Comment by elcritch
6 hours ago
The compiler can still enforce checks, such as with nil checks for pointers.
In my opinion it’s overall cleaner if the compiler handles enforcing it when it can. Something like “ensure variable is initialized” can just be another compiler check.
Combined with an effects system that lets you control which errors to enforce checking on or not. Nim has a nice `forbids: IOException` that lets users do that.
Both of these things respectively are just pattern matches and monads, just not user-definable ones.
> The compiler can still enforce checks, such as with nil checks for pointers.
Only sometimes, when the compiler happens to be able to understand the code fully enough. With sum types it can be enforced all the time, and bypassed when the programmer explicitly wants it to be.
There's nothing preventing this for floats and ints in principle. e.g. the machine representation could be float, but the type in the eyes of the compiler could be `float | nan` until you check it for nan (at which point it becomes `float`). Then any operation which can return nan would return `float | nan` instead.

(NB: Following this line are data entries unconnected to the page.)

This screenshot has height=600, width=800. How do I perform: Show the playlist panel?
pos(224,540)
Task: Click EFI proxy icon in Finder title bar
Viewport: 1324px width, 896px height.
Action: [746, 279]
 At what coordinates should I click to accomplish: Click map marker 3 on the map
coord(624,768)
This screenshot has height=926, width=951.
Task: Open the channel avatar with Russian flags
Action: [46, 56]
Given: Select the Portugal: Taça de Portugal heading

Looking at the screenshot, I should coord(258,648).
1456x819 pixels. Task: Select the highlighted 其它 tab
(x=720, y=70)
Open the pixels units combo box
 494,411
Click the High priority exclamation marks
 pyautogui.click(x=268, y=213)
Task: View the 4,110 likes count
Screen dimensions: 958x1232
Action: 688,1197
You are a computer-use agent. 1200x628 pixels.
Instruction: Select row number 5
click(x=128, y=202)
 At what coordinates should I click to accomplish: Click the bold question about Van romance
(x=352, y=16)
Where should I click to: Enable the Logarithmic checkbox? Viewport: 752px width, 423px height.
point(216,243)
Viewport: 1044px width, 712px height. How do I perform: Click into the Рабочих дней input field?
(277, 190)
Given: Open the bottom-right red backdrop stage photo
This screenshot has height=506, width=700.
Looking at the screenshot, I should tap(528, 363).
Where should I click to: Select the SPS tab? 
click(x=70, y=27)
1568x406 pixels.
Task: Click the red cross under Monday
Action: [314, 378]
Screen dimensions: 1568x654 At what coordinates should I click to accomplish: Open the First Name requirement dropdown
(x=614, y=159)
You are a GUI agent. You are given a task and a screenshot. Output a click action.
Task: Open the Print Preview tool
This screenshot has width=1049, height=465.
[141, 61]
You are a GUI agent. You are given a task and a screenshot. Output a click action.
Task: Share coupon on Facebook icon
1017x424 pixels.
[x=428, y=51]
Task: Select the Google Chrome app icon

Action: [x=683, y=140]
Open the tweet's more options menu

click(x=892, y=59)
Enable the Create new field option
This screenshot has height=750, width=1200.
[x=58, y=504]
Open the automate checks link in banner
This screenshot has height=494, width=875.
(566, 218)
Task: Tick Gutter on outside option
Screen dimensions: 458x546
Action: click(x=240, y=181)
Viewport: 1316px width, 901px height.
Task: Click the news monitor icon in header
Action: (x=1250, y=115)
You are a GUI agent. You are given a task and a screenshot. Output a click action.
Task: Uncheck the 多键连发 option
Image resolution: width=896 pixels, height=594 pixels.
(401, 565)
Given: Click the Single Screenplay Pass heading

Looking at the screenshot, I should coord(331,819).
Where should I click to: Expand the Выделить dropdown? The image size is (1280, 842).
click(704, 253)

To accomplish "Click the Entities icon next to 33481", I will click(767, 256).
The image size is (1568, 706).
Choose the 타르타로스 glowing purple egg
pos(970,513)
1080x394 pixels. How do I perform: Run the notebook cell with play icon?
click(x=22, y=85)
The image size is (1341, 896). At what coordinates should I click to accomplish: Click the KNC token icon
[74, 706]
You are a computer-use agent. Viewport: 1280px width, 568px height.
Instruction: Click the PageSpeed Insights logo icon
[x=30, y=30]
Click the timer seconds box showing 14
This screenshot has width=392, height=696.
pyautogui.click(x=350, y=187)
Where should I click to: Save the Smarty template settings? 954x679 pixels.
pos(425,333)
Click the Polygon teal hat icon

tbh this system (assuming it works that way) would be more strict at compile-time than the vast majority of languages.
This is a bit confused. You're saying `float`, but a float comes with NaN by default. Any float can take NaN values.
If you actually want the compiler to check this on the level of the type system, it'd have to be `NonNaNFloat | NaN`. Then you can check which one you have and continue with a float that is guaranteed to not be NaN.
But (importantly) a NonNaNFloat is not the same as a float, and this distinction has to be encoded in the type system if you want to take this approach seriously. This distinction is NOT supported by most type systems (including Rust's std afaik, fwiw). It's similar to Rust's NonZero family of types.